Бабушка уже не ходит на полевые работы, а тем более на далекий от деревни покос. Она хлопочет по дому: печет хлеб, пироги на всю семью, возится со скотом, вычищает от сорняков гряды на огороде и нянчится с моим еще годовалым братишкой.
(Я того долго не любил, потому что часто бабушка, захлопотавшись по дому, заставляла меня без конца качать люльку и изнывать скукой, глядя, как по улице стремительно вслед за мячиком пробегали мои босоногие сверстники. Но когда братишка, прожив до трех лет, тягостно в жару, в кори умирал, это меня поразило первым настоящим горем в моей жизни.)
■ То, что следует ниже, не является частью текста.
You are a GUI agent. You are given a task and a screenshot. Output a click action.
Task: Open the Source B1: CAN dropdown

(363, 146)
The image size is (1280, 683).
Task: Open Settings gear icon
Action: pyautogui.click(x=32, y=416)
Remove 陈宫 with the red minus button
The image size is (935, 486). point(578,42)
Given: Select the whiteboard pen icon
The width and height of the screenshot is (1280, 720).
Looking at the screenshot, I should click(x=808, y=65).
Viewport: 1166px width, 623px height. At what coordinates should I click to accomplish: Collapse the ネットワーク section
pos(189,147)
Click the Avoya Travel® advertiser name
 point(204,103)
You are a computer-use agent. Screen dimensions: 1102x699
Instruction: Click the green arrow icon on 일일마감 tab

Бабушка имела некоторые странности, выработанные жизнью и положением ее в доме, и я, приставая к ней за объяснениями, ничего не получал в ответ кроме недовольного:
— А ну тебя!
Так, просеивая в чулане муку на очередную выпечку, хлопая без устали краями решета об узловатые крючковатые руки, она бормотала что-то вслух, обращаясь к кому-то неведомому. Были в этом бормотании какие-то доказательства, какие-то пени и ее правота. Вот, мол, не послушали старую, я ли не говорила…
— Бабушка, с кем ты говоришь? — спрашиваю я, привлеченный бормотаньем.
— А ну тебя, — скажет она, на минутку затихнет — только слышно, как сердитее захлопает решето в руках, а потом забудется и снова бормочет, бормочет что-то пережитое и, наверное, всеми, кроме нее, забытое.
В доме она давно уже перестала играть первую роль, ее забрала моя мать — тогда властная, сильная и красивая (мне не забыть, как она плясала — молодо и размашисто — на свадьбе своего брата). Бабушка с этим примирилась, хоть и вспыхивали со снохой временами короткие споры. Но когда она оставалась одна и никто ей не мешал, она отводила душу в бесконечных монологах, в которых высказывала все свои думушки о неразумных, по ее мнению, молодых. Кто ее слушал? Я, но я был мал и не интересовался этим, а перед ее старческим взором, видимо, рисовался муж, мой дедушка, которого я не помню: мне еще не исполнилось и года, когда он умер.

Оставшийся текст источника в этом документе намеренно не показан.